Get Well Soon

13 Jul 2011Caren Holzman

The Lancet recently published a major international study revealing that 347 million adults worldwide suffered from diabetes in 2008 – a number that has doubled since 1980 and exceeds that shown in previous studies. As it was a scientific study, it doesn’t address the staggering economic implications of this number in terms of lost productivity and exorbitant healthcare costs for treatment and support. However, a study also published in June in Value in Health contends that nearly one in five people with diabetes are regularly unable to attend a full day at work due to disruption caused by episodes of dangerously low blood sugar. And one in every ten healthcare dollars in the US is spent on diabetes and its complications.

The effects of this trend are no longer just being felt in the US and other northern countries either. Over 138 million of the sufferers in the Lancet study live in China and India, and with obesity in children up 25% in a decade in China, one can only assume that the number of adult diabetics will increase exponentially in the future.

It’s not hard to understand what’s happening here. As globalization continues to thrust forward, and as nations of the Global South become more economically empowered, more and more people are adopting the lifestyles and consumption habits that drive higher rates of obesity and diabetes. And if you track the explosive growth in international sales of fast food, sugary snacks and soft drinks in the last few years, you know the problem’s going to get a whole lot worse before it gets better.

Naturally, many are looking to the healthcare sector to drive more prevention and cost-effective treatment of diabetes. Then again, it may prove difficult for many healthcare providers to preach prevention and fight diabetes when the potential profitability from treatment and cures could be so lucrative. We have seen leading pharma companies, like NovoNordisk, engaged in prevention and early detection, but it is challenging to find examples of where healthcare companies have really addressed the issue of healthy diet head on.

Many are looking to the food and agriculture sector to drive change as well. We recently reported on the need for the sector to explore a new vision and play a central role in transforming the global food system, and we highlight the fact that “overconsumption” is a growing problem. There are some isolated efforts to address the issue, like Pepsi’s aim to cut sugar, fat and sodium in its snack foods by 25% in the next ten years, but nothing yet that truly matches the scale and urgency of the problem. Furthermore, Pepsi is now getting hammered by investors who fear the initiative will lead to lower profits, which is likely to give pause to others in the sector who might otherwise do more.

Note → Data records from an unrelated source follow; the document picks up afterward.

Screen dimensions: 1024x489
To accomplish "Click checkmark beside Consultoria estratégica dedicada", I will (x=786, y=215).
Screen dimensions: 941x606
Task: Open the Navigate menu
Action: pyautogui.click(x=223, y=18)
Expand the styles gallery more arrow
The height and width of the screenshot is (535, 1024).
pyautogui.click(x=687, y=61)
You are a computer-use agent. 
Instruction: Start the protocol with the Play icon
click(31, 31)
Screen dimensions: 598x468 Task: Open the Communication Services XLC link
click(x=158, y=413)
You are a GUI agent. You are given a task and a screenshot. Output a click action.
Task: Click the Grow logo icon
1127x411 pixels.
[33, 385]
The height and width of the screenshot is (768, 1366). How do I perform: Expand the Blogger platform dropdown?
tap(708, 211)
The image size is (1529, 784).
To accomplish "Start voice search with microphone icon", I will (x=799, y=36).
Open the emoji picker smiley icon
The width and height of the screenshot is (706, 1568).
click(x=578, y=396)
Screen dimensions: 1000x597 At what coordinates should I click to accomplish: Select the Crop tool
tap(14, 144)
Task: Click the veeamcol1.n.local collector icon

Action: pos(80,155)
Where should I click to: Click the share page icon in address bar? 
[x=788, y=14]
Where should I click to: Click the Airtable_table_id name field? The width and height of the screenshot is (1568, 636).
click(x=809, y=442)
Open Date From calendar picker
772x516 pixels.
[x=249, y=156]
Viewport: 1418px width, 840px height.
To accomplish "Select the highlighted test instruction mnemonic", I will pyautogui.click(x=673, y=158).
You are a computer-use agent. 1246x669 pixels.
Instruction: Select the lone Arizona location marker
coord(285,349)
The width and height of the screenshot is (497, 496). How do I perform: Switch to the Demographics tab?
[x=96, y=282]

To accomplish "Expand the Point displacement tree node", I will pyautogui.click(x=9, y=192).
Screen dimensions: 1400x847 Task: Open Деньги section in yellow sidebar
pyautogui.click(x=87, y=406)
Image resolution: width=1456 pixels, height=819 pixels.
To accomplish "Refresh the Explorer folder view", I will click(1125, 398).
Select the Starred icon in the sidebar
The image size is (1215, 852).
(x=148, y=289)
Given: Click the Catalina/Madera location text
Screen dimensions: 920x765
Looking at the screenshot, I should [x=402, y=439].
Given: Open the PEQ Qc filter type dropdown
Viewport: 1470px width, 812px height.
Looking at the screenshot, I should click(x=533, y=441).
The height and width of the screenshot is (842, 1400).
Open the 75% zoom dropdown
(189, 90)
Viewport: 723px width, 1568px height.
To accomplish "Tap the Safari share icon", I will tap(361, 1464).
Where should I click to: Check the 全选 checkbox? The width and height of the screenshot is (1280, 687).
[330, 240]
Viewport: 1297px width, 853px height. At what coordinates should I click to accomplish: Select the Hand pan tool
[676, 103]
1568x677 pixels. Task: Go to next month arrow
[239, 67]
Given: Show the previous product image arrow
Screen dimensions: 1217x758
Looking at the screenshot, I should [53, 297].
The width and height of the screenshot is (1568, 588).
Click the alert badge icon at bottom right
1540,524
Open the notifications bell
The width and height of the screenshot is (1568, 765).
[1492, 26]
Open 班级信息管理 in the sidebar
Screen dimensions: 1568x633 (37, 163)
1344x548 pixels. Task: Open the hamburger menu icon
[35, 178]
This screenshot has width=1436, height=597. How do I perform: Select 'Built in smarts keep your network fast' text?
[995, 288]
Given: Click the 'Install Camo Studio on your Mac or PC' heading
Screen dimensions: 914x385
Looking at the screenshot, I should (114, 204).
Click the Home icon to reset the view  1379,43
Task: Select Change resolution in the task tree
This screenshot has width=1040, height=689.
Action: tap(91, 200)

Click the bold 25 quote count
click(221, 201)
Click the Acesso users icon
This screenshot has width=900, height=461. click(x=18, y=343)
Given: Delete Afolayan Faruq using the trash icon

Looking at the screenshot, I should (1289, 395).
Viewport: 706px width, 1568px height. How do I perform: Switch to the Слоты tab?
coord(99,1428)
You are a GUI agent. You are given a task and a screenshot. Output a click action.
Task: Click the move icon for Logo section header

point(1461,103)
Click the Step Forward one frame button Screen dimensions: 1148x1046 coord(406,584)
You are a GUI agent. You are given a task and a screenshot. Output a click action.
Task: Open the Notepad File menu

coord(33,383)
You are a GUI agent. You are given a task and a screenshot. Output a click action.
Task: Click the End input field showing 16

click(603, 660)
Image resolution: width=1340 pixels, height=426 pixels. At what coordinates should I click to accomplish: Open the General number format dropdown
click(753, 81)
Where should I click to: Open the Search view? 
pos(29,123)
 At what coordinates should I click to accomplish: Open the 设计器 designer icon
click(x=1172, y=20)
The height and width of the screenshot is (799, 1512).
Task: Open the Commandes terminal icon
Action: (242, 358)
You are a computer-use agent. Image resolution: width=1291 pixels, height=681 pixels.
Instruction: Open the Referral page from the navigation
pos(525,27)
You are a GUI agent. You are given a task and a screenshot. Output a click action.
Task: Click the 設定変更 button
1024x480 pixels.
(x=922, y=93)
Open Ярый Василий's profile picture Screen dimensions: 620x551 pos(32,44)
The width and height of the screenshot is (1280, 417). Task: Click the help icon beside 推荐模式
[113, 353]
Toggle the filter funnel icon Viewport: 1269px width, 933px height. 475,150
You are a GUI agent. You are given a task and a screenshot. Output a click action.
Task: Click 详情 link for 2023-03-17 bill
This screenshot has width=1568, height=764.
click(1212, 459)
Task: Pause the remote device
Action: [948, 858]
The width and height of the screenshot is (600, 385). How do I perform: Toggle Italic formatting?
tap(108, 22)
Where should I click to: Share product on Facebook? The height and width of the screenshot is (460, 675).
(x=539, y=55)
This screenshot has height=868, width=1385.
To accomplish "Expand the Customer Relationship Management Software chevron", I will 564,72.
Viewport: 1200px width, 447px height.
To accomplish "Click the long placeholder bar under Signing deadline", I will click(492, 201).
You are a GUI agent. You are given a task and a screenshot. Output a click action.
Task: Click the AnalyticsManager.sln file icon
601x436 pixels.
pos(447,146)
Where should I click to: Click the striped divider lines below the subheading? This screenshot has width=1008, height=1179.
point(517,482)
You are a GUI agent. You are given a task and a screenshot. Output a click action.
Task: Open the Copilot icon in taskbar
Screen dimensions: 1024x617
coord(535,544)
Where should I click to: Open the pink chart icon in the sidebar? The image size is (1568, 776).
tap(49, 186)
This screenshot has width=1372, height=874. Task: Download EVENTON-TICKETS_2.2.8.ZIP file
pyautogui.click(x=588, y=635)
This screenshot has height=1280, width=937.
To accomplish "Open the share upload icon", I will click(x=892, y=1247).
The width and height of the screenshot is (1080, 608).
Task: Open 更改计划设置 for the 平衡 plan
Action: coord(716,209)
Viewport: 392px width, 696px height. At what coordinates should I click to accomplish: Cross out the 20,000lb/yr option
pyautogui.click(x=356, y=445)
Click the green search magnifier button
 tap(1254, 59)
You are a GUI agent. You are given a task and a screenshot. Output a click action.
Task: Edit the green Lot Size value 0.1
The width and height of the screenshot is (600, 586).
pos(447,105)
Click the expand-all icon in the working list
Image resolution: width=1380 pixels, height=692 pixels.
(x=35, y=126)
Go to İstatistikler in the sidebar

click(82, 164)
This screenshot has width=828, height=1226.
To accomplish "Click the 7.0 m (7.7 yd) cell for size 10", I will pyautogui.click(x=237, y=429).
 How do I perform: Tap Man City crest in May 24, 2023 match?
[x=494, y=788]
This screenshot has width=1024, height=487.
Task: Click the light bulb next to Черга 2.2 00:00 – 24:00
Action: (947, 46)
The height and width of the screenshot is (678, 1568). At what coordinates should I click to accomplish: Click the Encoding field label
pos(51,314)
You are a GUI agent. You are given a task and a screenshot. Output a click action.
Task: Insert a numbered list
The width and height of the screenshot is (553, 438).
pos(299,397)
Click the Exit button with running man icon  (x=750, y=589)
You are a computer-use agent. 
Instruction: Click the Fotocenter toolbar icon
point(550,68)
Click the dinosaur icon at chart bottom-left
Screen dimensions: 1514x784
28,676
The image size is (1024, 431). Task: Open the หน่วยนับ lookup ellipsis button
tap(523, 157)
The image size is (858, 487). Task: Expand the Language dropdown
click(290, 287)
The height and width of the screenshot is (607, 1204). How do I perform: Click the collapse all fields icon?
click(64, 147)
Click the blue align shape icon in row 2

Again though, one thing is certain: the trend lines for overconsumption and diabetes continue to worsen. That means companies in the healthcare and food sectors will face mounting pressure and risks to brand value as long as they are perceived to be on the wrong side of this issue. In this sense, the food and healthcare sectors have a tremendous shared interest in solving these problems. Perhaps it’s time for them to explore more ways to work together to do so.

Indeed, the “appetite for change” should not be only sector deep, but cross-industry as well. I have no doubt of the power of two sectors aligning in a common cause and the difference that could make. Let us all look forward to the birth a new mega-sector that combines the positive contribution that food and healthcare can make to a healthy society – the mega-sector of wellness.